Here’s a question. If you’re LOTR on Prime, and if your main series material is centered on the Second Age, why tease/lead with an image that show something from a vastly earlier period in the history of Tolkien’s world?

I’ve been pondering this a lot.

Unless LOTR on Prime has gone collectively mad, then there has to be a purpose — some link between that panorama, and the Second Age story that we know is coming.

So, let’s analyse that.

The location itself may offer a link.

Why? Because Númenor — much, much later — tries to invade Valinor. Problem is, that period of Númenor’s history has little to do with the dwarf-elf interactions we seem to be promised if spy reports are correct. So, it’s probably not Valinor itself that’s important, nor the Two Trees in themselves (sorry TREES! fans, I empathise).

That leaves the events that happen in Valinor, and the key protagonists in those events.

Events are — by and large — resolved by The War of Wrath. However, some of those protagonists remain and become involved in the new dramas of the Second Age in Middle-earth (and Númenor).

And I feel this could offer a clue to what’s going on.

Of the chief actors through the events of the Second Age, I can think of four (five, technically) who are also players in during the final Years of the Trees.

Sauron

The first is Sauron. But the link between Sauron and Valinor/The Two Trees is tenuous to non-existent. According to The Silmarillion, he rebelled much earlier and then spent much of Melkor’s imprisonment lurking in and around Angband. He doesn’t really feature strongly in First Age events until Beren and Lúthien’s quest.

Neither the trees — nor any of the events that occur around them — are useful to solidify the background of Sauron for the audience. If you wanted to use Sauron as a link, you’d need to begin somewhere else. For this reason I eliminate Sauron.

Galadriel and Celeborn

The next two come as a pair: Galadriel and Celeborn.

Here, it’s a twofold opportunity.

One, it’s a way to establish Galadriel’s prominence among the Noldor, and the strength of her ambition. Recall Galadriel’s role in the rebellion of the Noldor and their exile. Fëanor is instigator, but in the Silmarillion version she is also involved:

Galadriel, the only woman of the Noldor to stand that day tall and valiant among the contending princes, was eager to be gone. No oaths she swore, but the words of Fëanor concerning Middle-earth had kindled in her heart, for she yearned to see the wide unguarded lands and to rule there a realm at her own will.

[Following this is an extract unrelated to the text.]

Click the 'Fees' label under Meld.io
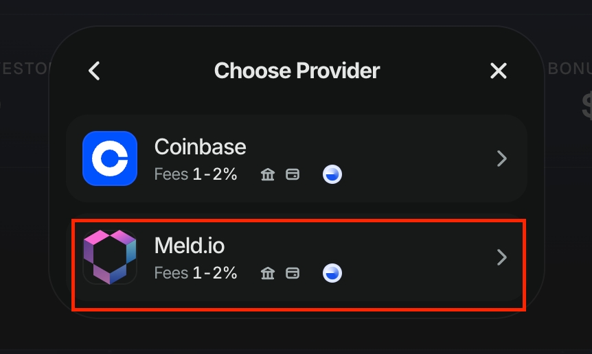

Of the Flight of the Noldor, The Silmarillion.

My thinking is that portraying some of Galadriel’s early life in Valinor could be used as a way to support her desire and capacity to (at least to according one tradition outlined in Unfinished Tales) establish Eregion much later in the Second Age with the assistance of Celeborn.

It would also serve to underpin — whether through continued pride, or Ban (or both) — why she did not return to Valinor for so long. There’s vast amounts of drama to be wrung here should LOTR on Prime do it right. A sort of “How I became a massive troublemaker and learnt to love the Ban” sort of thing.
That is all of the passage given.